PROMPT
Wherever the string "agent" occurs in a line of these records, report that line.

——

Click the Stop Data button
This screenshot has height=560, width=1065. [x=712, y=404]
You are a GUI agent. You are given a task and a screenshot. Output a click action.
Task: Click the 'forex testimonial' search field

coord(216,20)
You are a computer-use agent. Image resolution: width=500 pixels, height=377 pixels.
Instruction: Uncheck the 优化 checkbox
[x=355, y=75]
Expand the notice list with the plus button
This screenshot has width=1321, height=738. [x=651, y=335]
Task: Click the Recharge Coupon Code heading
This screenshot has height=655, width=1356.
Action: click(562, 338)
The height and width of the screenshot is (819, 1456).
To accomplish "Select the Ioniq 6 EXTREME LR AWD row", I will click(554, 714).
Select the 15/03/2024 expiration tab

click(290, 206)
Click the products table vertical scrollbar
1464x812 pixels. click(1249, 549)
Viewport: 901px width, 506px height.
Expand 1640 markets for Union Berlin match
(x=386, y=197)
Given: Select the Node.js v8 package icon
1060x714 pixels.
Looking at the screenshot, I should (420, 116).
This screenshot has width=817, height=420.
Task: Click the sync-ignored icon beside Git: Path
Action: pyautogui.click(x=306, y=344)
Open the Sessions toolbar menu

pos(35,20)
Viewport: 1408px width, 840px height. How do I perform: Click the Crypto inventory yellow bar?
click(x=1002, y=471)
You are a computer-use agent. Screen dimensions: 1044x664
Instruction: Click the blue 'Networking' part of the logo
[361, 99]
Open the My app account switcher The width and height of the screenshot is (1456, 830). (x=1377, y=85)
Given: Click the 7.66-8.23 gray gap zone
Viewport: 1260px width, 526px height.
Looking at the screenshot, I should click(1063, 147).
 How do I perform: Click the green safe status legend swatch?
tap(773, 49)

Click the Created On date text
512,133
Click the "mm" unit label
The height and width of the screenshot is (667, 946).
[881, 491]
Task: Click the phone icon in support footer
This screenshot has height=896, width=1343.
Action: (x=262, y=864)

——

TASK SOLUTION
You are a GUI agent. You are given a task and a screenshot. Output a click action.
You are a computer-use agent. Image resolution: width=500 pixels, height=377 pixels.
You are a computer-use agent. Screen dimensions: 1044x664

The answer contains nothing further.